Le capital autorisé du MES est actuellement fixé à 704,8 milliards d’euros, dont 80,5 milliards d’euros de capital appelé. Ce montant est suffisant pour que le MES puisse faire face à d’éventuelles pertes sur le programme de prêts proposé. À ce jour, aucun État membre n’a eu recours à la ligne de précaution.


VI.   Le fonds de soutien relatif aux prÊts et contrats financiers structurÉs À risque

Principaux éléments du programme

Les crédits de paiement demandés pour l’exercice 2022 s’élèvent à 185,6 millions d’euros, complétés par 11,5 millions d’euros au titre des fonds de concours associés au présent programme.

Le fonds de soutien en faveur des collectivités territoriales a été créé par la loi de finances pour 2014 ([16]) pour aider les collectivités territoriales ayant souscrit, avant l’entrée en vigueur de la loi, des emprunts dits « toxiques ». Il est aujourd’hui en voie d’extinction puisque la très grande majorité des dossiers ont été traités (environ 90 %). Sa fin est programmée pour 2028.

Ce fonds a été doté d’une capacité financière de 3 milliards d’euros et l’ensemble des autorisations d’engagement nécessaires ont été inscrites sur le programme en 2015. Il est important de souligner que le niveau initial de ces autorisations d’engagement a été revu à la baisse à trois reprises pour tenir compte de l’évolution des besoins des collectivités territoriales. Conformément à la recommandation de la Cour des comptes et de la rapporteure spéciale au printemps 2021, 120 millions d’euros d’AE, devenus inutiles, ont été annulés le 18 août 2021, portant ainsi à 463,5 millions d’euros le niveau des AE annulées depuis 2017.

Les crédits de paiement sont décaissés progressivement : après 189,5 millions d’euros en 2021, 185,6 millions d’euros sont demandés sur ce programme pour 2022. En 2023 et en 2024, les crédits de paiement devraient s’élever à 218,3 millions d’euros chaque année.
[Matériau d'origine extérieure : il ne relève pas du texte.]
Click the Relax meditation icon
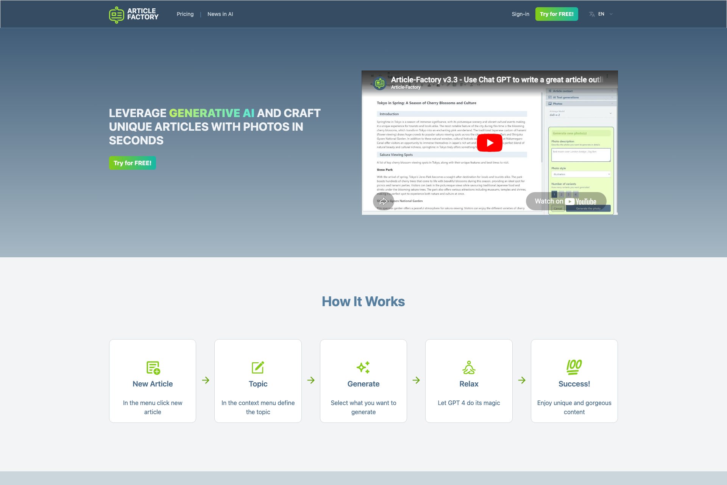Image resolution: width=727 pixels, height=485 pixels. point(469,368)

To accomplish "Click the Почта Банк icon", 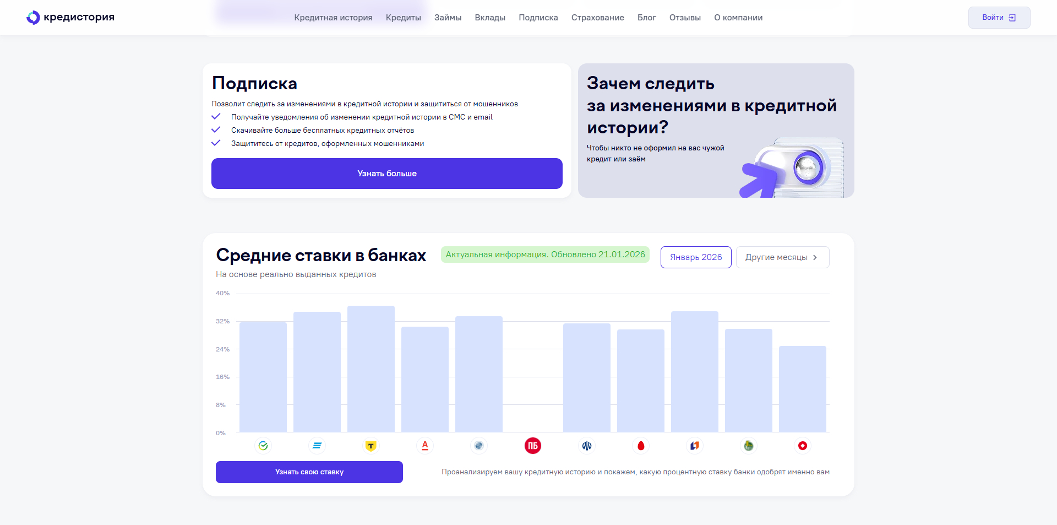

Cet échéancier est cependant une estimation maximale qui repose sur l’hypothèse d’un engagement total des 2,5 milliards d’autorisations d’engagement ouvertes. Or, le montant initial de 3 milliards d’euros d’autorisations d’engagement a déjà fait l’objet de plusieurs annulations (93,5 millions d’euros en 2016-2017, 250 millions d’euros en 2018 et 120 millions d’euros en 2021). À noter que le PLFR de fin d’année prévoit une annulation de 9,7 millions d’euros de CP correspondant aux crédits mis en réserve.

Le fonds est financé par l’État (environ 85 millions d’euros en 2022) et par le secteur bancaire par le biais d’une taxe additionnelle à la taxe systémique (environ 100 millions d’euros en 2022). Il bénéficie également de fonds de concours dont le montant est fixe (11,5 millions d’euros), provenant de la société de financement local et de sa filiale la Caisse française de financement local (10 millions d’euros), ainsi que de Dexia (1,5 million d’euros).
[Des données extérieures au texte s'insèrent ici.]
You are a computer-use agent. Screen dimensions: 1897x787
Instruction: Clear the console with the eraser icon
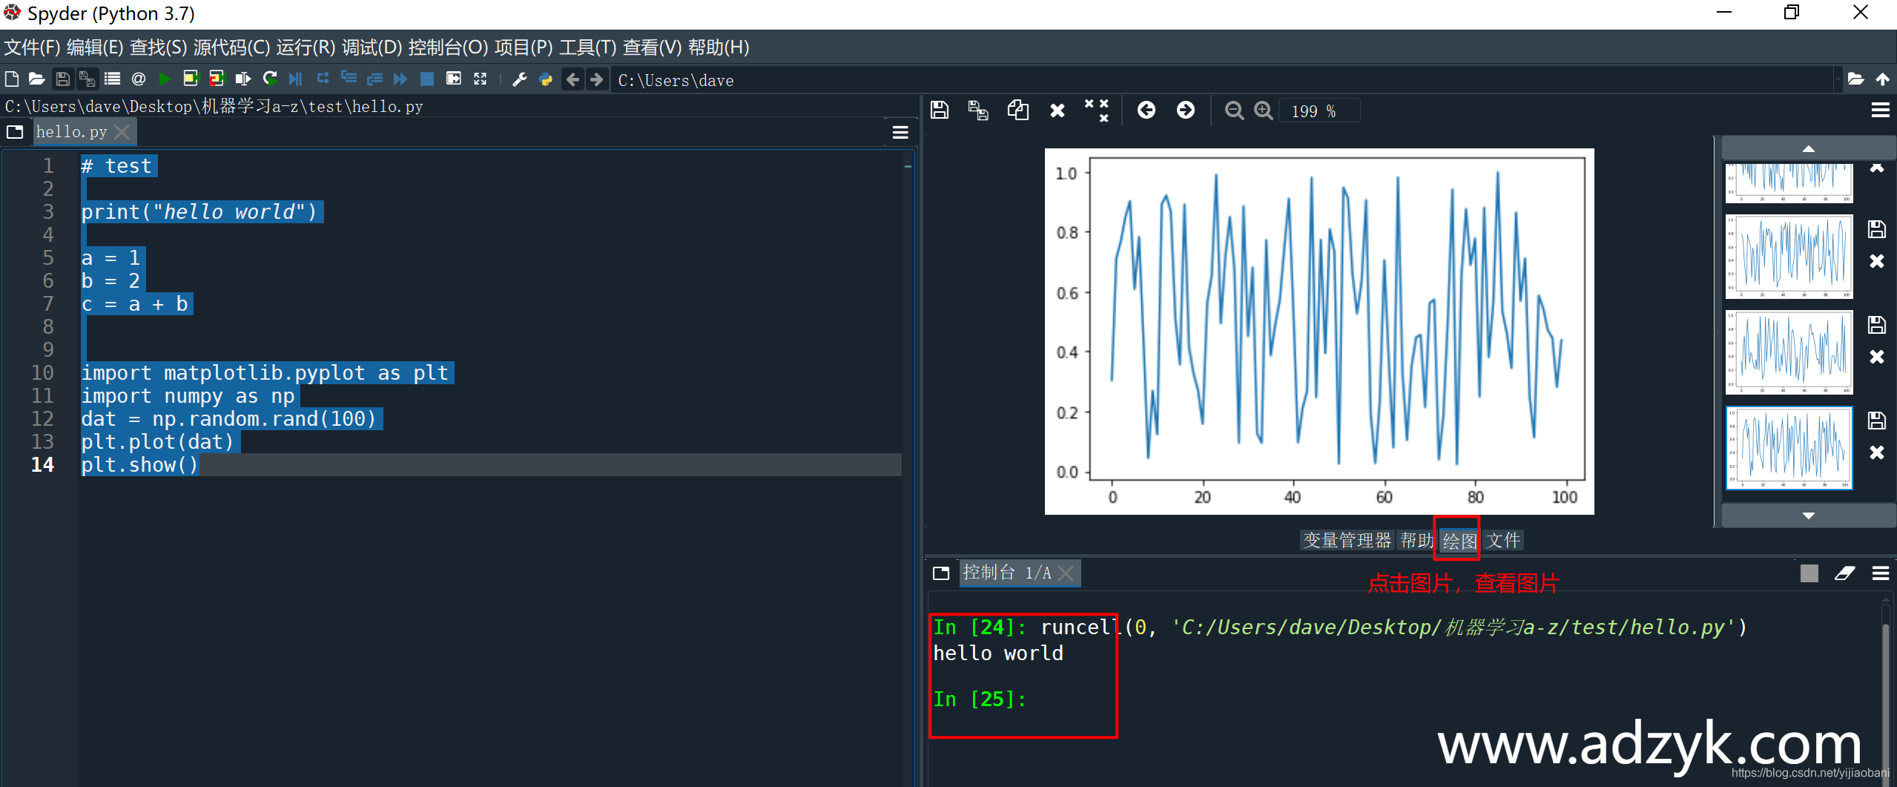point(1846,573)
Au 31 décembre 2021, le niveau des engagements à honorer devrait s’élever à 1,49 milliard d’euros, compte tenu des versements déjà réalisés depuis la création du fonds.

VII.   VERS UN VERDISSEMENT DE LA MISSION

Principaux éléments

Le succès de l’OAT verte se confirme avec un encours qui atteint 40,2 milliards d’euros, quatre ans seulement après la première émission. Le marché des obligations vertes se structure avec la multiplication des émetteurs face à une demande toujours plus dynamique.
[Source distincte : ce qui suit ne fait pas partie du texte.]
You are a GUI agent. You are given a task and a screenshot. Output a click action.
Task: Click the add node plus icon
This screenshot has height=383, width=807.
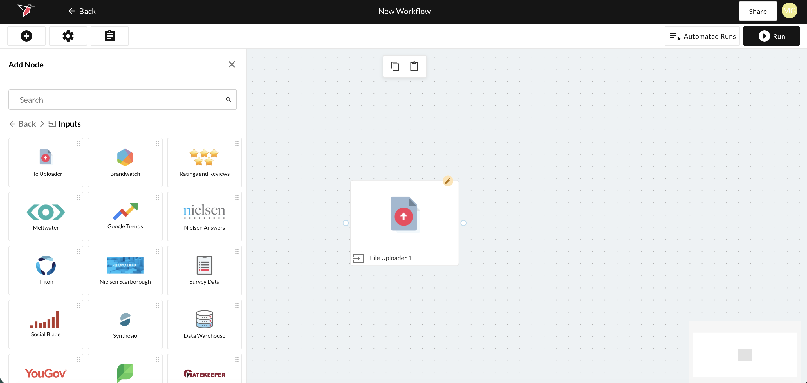tap(26, 36)
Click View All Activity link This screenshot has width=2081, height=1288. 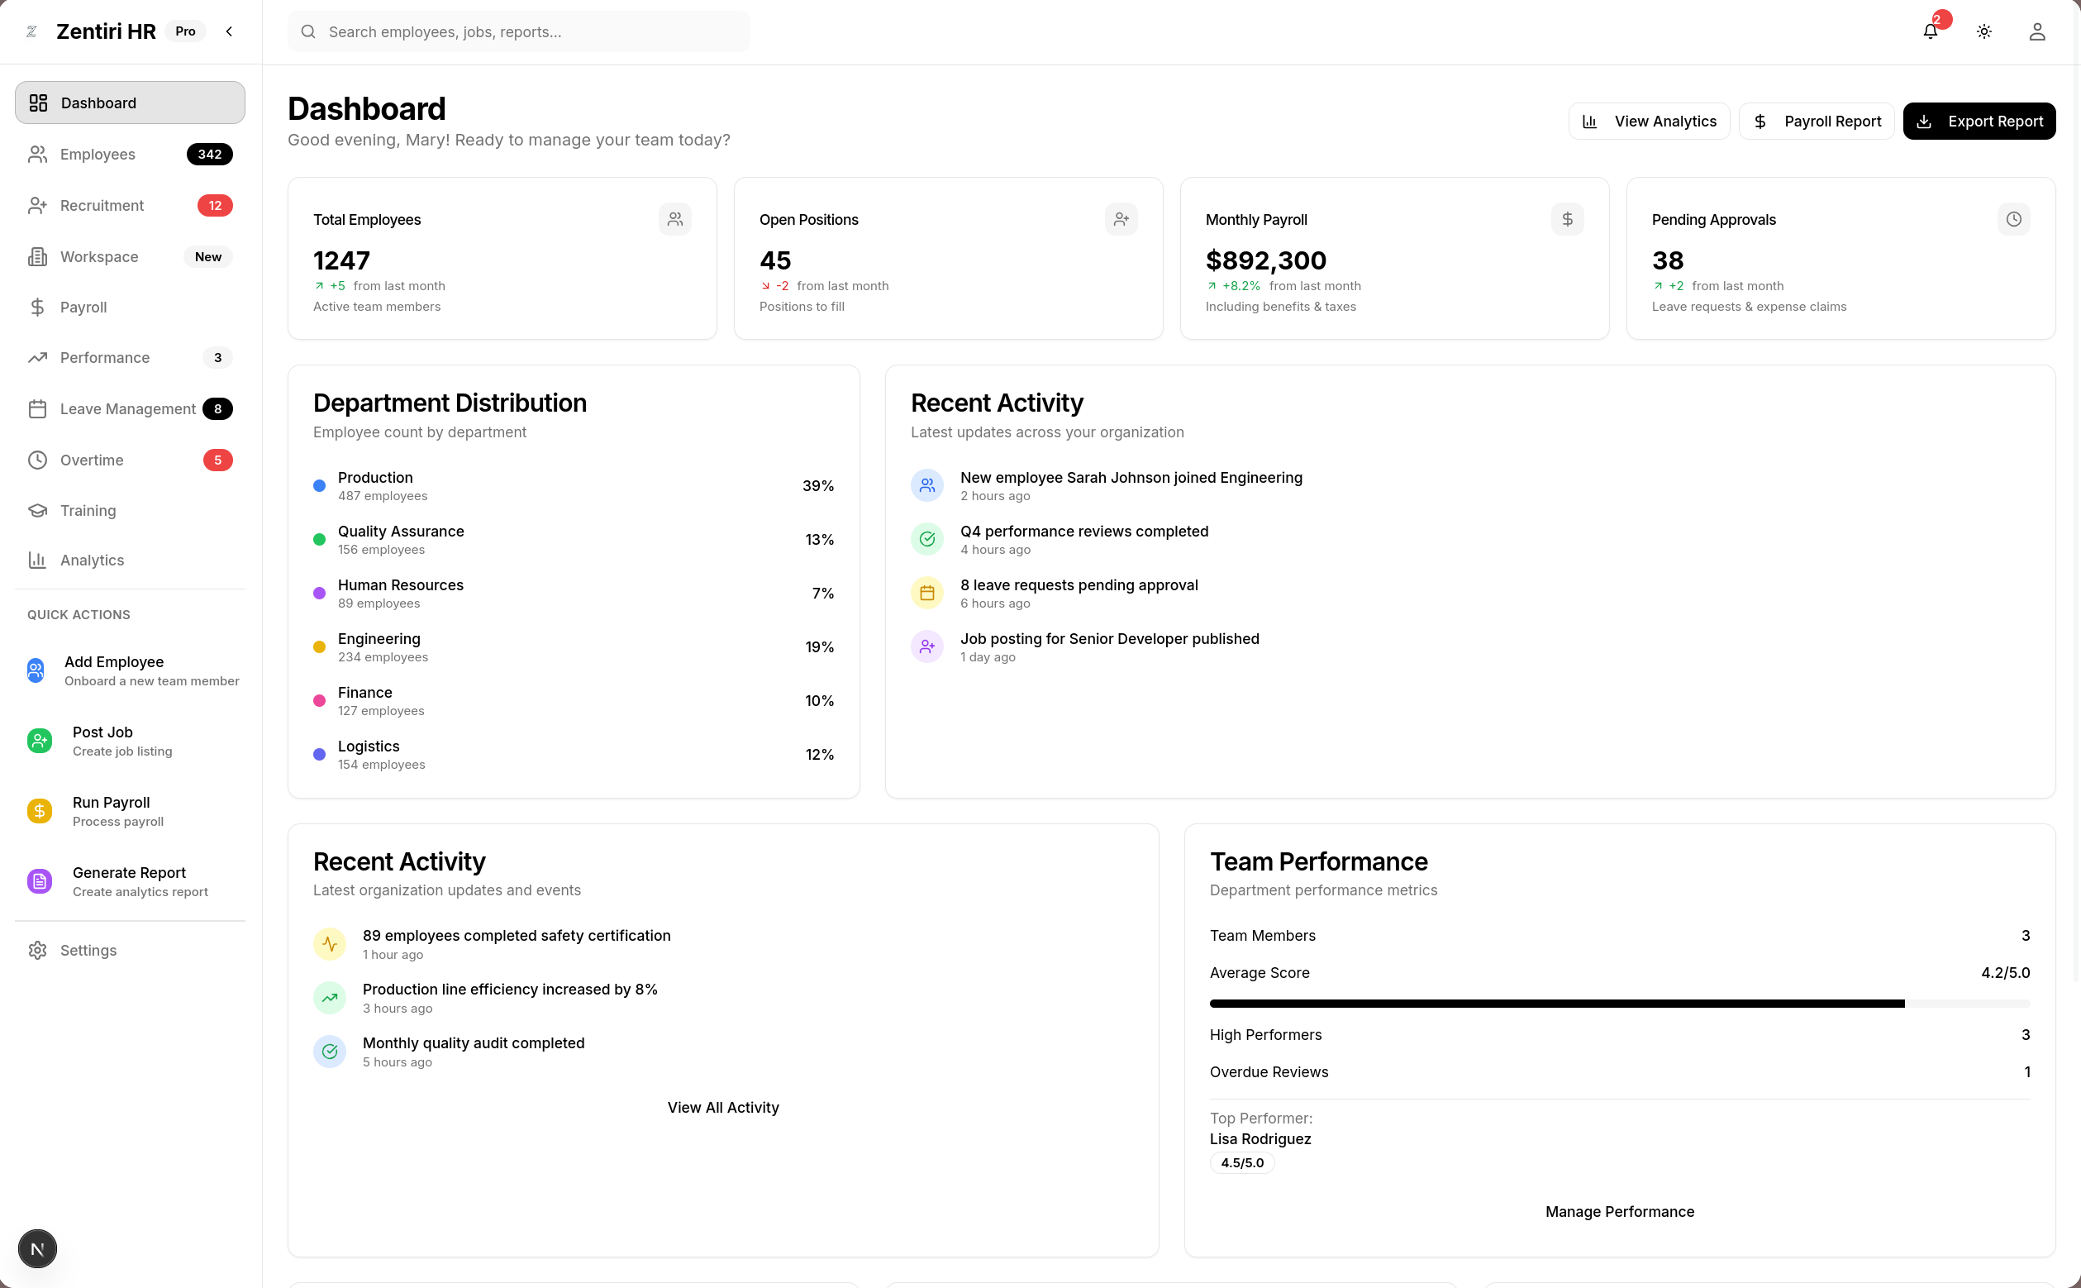(723, 1107)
L’évaluation de la mission à l’aide d’un prisme écologique est désormais possible grâce au budget vert. Pour l’instant, l’essentiel des crédits de la mission ont été considérés comme neutres.

A.   LA PROGRESSION DE L’OAT VERTE

● Le 24 janvier 2017, la France a lancé sa première obligation souveraine « verte », l’OAT verte 1,75 % 25 juin 2039, pour un montant initial de 7 milliards d’euros. Cette obligation est dédiée à des dépenses s’inscrivant dans la continuité des engagements pris dans le cadre de l’Accord de Paris sur le climat.

Depuis lors, afin d’assurer sa liquidité, cette OAT verte a fait l’objet de 11 réémissions postérieures à l’émission inaugurale, portant son encours total à 28,9 milliards d’euros.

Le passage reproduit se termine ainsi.